- Interactive map of Huangjinyuan Subdistrict
- Country: People's Republic of China
- Province: Hunan
- Prefecture-level city: Changsha
- District: Wangcheng

Area
- • Total: 27.57 km^{2} (10.64 sq mi)

Population (2013)
- • Total: 15,000
- • Density: 540/km^{2} (1,400/sq mi)
- Time zone: UTC+8 (China Standard)

= Huangjinyuan =

Huangjinyuan (黃金園街道 (黄金园街道, Huángjīnyuán Jiēdào)) is a subdistrict of Wangcheng District, Changsha, Hunan, China. It is located on the center of West Wangcheng, the subdistrict is bordered by Gaotangling and Wushan Subdistricts to the north, Bairuopu town to the west, Leifeng Subdistrict to the south, Baishazhou subdistrict to the east. Huangjinyuan has an area of 27.57 km2 with a population of 15,000. The subdistrict has three villages under its jurisdiction.

==History==
Huangjinyuan was formed by the revocation of Huangjin (and setting up three new subdistricts) in 2012.
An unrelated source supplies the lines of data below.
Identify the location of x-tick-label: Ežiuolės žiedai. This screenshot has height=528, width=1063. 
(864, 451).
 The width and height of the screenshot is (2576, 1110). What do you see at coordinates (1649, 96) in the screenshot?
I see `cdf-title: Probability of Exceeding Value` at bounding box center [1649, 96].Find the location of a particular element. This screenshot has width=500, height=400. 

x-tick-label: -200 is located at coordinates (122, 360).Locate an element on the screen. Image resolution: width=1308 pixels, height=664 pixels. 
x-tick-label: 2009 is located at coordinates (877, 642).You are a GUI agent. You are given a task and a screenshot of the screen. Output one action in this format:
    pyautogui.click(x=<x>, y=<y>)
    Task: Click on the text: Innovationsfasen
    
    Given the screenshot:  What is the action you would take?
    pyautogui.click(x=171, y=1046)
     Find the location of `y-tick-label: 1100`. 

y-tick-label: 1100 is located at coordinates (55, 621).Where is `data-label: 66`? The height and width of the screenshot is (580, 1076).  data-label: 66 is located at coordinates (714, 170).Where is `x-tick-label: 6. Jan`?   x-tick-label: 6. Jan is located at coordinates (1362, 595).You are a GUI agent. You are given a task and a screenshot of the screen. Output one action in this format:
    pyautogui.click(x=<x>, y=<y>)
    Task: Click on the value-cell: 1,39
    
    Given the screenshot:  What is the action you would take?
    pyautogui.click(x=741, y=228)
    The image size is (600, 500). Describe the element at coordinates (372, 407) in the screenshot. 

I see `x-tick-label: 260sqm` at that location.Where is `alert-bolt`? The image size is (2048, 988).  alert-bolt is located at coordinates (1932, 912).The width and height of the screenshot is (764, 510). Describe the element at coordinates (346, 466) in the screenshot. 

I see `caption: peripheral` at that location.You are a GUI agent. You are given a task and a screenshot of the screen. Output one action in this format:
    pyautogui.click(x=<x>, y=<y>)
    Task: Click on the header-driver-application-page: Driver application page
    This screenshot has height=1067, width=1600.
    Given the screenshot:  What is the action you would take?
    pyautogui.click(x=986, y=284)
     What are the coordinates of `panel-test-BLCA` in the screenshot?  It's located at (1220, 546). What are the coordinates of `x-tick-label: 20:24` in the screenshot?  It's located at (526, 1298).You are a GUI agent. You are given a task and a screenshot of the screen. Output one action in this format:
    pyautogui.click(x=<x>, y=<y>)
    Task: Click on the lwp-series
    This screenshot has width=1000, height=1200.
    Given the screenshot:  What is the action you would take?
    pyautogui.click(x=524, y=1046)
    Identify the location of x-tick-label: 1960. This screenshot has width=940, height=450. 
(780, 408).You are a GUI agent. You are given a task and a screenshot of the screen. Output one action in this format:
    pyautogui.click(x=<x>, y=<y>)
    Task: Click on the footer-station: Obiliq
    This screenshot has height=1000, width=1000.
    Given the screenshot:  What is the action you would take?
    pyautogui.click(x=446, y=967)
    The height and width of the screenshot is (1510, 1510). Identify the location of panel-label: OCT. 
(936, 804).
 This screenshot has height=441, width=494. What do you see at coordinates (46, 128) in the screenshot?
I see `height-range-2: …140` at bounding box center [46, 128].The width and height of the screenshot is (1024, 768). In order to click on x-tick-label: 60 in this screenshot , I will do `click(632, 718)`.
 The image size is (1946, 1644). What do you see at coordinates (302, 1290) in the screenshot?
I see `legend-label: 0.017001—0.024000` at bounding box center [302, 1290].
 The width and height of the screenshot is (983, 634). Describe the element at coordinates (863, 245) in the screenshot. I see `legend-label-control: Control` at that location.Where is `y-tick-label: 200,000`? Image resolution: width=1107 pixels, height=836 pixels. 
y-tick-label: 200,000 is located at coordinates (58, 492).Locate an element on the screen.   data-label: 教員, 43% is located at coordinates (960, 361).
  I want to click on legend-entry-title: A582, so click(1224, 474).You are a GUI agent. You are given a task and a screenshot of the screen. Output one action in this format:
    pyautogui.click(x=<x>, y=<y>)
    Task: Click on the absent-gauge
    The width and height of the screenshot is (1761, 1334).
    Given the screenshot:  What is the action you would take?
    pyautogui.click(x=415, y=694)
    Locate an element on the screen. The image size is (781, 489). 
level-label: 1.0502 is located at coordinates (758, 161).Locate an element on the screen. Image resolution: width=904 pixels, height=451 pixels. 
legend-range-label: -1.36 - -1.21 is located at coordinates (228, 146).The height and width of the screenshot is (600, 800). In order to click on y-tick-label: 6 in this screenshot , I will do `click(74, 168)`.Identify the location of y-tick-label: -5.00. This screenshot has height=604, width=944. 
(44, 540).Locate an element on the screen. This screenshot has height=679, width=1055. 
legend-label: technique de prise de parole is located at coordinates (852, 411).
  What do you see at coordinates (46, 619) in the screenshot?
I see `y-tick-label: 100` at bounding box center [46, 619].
In June 2012, Huangjin was changed from a town as a subdistrict. On August 28, 2012, Huangjin was divided into three subdistricts, they are Jinshanqiao (金山桥街道), Huangjinyuan (黄金园街道) and Liaojiaping (廖家坪街道) subdistricts.
- The Huangjinyuan subdistrict contains Guifang (桂芳村), Huangjinyuan (黄金园村) and Yingxiongling (英雄岭村) three villages.
- The Jinshanqiao subdistrict contains Jinping (金坪社区), Jinshanqiao (金山桥社区) and Tonglin'ao (桐林坳社区) three residential communities.
- The Liaojiaping subdistrict contains Baima (白马村), Liaojiaping (廖家坪村) and Sanyi (三益村) three villages. Liaojiaping was merged to Leifeng subdistrict on November 19, 2015.